About this task: Your response should be every line from the entries that includes the string "Undo".

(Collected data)
+===+

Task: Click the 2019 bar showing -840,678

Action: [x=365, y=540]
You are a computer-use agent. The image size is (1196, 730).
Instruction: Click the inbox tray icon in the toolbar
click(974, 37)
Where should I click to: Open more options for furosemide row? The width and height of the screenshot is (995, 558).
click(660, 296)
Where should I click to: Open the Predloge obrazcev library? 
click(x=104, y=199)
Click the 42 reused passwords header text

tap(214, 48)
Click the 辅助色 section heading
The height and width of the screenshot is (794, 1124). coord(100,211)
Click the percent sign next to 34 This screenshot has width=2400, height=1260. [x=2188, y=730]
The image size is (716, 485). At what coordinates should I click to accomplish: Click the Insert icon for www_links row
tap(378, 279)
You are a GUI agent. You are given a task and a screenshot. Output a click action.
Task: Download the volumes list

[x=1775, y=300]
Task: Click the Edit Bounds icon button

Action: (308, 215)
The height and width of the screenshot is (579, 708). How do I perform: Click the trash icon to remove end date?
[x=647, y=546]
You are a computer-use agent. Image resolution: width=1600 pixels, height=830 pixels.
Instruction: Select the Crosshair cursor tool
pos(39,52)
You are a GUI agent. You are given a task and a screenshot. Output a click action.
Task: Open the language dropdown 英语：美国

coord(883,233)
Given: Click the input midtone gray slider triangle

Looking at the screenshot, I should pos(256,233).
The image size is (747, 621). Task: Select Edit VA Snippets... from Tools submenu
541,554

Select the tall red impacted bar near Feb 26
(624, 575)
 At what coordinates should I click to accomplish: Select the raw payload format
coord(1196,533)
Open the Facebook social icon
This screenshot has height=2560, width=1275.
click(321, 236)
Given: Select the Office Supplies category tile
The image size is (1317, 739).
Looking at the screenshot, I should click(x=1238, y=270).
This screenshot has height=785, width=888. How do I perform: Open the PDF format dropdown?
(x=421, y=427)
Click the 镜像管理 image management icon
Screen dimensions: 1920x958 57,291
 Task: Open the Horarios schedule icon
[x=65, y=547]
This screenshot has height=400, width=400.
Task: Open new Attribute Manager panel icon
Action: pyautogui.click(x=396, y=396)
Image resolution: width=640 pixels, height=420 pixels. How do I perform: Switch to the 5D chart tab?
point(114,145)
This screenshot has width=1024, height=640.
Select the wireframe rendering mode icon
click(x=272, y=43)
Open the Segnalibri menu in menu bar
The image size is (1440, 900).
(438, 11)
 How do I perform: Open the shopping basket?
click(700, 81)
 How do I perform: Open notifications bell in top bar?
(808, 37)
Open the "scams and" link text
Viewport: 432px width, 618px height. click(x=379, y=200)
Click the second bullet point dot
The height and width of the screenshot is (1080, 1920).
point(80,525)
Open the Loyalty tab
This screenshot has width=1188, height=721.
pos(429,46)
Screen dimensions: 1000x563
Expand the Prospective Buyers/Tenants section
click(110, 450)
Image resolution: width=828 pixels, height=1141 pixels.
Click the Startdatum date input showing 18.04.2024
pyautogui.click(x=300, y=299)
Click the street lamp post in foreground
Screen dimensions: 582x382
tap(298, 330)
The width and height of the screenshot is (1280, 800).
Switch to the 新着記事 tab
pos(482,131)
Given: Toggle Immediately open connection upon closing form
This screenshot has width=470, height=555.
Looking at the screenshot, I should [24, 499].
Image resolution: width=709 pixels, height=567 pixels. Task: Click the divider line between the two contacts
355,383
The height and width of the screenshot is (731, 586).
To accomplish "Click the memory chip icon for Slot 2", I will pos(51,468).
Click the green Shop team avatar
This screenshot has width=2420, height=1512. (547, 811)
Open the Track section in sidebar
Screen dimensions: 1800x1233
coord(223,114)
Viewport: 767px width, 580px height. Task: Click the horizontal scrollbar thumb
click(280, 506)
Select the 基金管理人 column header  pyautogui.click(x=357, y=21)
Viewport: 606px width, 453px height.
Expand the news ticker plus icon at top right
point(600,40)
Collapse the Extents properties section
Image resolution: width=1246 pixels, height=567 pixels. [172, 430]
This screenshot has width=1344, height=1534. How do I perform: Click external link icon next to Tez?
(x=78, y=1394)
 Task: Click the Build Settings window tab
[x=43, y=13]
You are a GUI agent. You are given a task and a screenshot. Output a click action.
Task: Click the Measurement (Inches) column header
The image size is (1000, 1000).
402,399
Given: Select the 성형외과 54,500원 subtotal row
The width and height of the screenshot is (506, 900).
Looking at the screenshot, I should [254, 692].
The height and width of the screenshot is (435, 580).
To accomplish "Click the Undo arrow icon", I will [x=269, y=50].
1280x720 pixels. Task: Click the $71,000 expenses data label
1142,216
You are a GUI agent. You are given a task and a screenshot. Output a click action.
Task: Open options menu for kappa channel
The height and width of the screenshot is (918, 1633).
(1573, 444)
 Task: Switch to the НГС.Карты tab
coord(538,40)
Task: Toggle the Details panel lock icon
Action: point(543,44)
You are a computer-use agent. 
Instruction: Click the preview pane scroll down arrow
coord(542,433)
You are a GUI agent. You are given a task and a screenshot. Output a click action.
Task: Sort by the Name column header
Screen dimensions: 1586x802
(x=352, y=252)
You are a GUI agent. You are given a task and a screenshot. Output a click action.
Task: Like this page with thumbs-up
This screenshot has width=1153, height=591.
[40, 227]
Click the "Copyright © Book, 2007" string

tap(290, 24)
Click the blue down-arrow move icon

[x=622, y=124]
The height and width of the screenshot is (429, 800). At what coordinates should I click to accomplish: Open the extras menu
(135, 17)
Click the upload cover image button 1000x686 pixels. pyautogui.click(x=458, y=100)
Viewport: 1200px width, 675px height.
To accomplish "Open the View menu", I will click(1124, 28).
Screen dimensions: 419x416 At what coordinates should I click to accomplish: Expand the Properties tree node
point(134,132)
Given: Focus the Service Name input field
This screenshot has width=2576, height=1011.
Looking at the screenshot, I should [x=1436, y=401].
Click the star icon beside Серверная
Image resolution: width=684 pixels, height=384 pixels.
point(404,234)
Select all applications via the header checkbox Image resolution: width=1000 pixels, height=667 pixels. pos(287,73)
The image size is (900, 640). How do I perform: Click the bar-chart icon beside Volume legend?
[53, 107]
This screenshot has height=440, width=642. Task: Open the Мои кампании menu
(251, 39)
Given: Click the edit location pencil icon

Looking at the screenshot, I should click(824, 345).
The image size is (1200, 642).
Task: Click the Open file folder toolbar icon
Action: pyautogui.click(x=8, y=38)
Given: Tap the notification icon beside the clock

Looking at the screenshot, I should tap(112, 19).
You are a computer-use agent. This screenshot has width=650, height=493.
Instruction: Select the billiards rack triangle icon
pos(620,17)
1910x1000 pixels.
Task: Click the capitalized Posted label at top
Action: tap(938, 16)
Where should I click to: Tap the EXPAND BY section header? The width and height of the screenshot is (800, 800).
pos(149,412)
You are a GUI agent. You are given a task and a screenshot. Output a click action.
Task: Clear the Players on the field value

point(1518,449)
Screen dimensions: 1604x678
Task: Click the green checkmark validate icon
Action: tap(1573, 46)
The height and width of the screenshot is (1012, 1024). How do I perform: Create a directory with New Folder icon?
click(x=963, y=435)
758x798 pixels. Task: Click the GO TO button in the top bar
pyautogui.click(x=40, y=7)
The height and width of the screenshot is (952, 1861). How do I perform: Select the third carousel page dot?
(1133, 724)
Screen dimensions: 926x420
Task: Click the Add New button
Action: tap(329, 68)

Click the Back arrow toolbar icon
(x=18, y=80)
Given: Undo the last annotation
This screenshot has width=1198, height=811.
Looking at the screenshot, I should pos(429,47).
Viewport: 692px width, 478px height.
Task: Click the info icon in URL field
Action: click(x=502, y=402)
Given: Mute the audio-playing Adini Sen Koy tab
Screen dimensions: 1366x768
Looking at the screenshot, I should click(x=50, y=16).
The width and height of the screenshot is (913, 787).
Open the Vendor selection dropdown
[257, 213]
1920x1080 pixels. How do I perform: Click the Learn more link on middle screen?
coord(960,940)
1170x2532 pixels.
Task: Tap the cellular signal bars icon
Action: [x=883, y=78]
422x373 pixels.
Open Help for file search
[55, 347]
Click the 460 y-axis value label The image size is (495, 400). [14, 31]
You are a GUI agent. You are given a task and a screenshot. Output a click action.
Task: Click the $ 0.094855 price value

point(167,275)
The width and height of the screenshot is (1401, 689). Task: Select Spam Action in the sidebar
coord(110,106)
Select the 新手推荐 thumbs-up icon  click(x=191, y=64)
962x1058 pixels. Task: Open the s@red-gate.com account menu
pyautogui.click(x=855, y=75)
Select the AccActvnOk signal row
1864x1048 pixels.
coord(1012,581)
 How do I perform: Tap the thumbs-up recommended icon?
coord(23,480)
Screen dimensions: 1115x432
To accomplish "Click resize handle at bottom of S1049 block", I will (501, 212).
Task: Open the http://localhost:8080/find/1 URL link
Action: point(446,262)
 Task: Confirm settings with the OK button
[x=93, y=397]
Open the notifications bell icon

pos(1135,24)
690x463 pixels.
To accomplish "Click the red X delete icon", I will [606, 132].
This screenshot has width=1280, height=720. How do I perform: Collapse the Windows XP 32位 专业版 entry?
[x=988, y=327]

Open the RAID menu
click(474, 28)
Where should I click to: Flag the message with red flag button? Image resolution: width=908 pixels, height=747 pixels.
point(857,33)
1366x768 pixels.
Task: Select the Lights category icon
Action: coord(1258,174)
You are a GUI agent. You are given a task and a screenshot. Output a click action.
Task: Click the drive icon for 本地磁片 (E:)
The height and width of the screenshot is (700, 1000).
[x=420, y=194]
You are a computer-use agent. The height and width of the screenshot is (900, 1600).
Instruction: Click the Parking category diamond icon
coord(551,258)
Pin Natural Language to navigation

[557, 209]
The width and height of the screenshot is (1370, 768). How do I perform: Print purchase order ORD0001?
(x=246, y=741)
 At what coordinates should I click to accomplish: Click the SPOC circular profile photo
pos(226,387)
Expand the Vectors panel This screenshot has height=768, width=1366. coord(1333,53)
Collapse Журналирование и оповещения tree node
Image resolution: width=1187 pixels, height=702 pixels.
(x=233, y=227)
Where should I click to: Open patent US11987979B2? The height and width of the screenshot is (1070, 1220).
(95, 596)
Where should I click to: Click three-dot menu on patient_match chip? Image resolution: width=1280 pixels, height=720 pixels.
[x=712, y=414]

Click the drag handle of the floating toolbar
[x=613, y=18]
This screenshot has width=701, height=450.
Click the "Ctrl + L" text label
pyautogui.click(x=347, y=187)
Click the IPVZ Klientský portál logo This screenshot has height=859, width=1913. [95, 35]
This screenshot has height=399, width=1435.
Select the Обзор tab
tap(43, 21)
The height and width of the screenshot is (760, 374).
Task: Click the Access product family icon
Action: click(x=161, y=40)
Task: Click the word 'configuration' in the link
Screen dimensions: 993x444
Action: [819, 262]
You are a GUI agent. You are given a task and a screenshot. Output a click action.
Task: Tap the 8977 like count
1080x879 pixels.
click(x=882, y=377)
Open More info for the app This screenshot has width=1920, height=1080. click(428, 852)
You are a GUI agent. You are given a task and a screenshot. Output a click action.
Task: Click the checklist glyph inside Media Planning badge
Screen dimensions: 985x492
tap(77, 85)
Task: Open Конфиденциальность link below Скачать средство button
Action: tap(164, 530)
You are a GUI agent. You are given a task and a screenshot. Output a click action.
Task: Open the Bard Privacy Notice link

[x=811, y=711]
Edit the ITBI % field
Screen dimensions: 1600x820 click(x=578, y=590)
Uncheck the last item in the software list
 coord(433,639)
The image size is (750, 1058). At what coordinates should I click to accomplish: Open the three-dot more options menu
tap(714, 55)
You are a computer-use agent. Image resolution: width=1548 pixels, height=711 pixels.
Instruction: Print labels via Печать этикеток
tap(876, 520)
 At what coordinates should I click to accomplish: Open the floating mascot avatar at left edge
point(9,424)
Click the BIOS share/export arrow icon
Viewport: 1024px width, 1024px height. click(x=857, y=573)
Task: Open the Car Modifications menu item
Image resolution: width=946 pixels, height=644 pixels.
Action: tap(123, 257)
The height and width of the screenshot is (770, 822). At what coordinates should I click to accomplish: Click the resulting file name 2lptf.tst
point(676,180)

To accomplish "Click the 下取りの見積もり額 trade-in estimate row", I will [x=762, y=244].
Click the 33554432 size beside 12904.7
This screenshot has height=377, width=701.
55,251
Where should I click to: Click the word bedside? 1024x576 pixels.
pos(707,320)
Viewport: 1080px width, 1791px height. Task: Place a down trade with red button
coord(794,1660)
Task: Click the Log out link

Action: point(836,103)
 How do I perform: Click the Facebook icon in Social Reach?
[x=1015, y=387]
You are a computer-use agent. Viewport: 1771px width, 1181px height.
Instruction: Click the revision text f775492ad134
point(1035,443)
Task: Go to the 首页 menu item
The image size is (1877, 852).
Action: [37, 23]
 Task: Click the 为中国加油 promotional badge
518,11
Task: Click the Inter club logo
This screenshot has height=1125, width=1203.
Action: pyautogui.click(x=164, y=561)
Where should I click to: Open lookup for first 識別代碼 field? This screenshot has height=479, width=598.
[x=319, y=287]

+===+

Answer section:
To accomplish "Click the Undo arrow icon", I will [x=269, y=50].
Given: Undo the last annotation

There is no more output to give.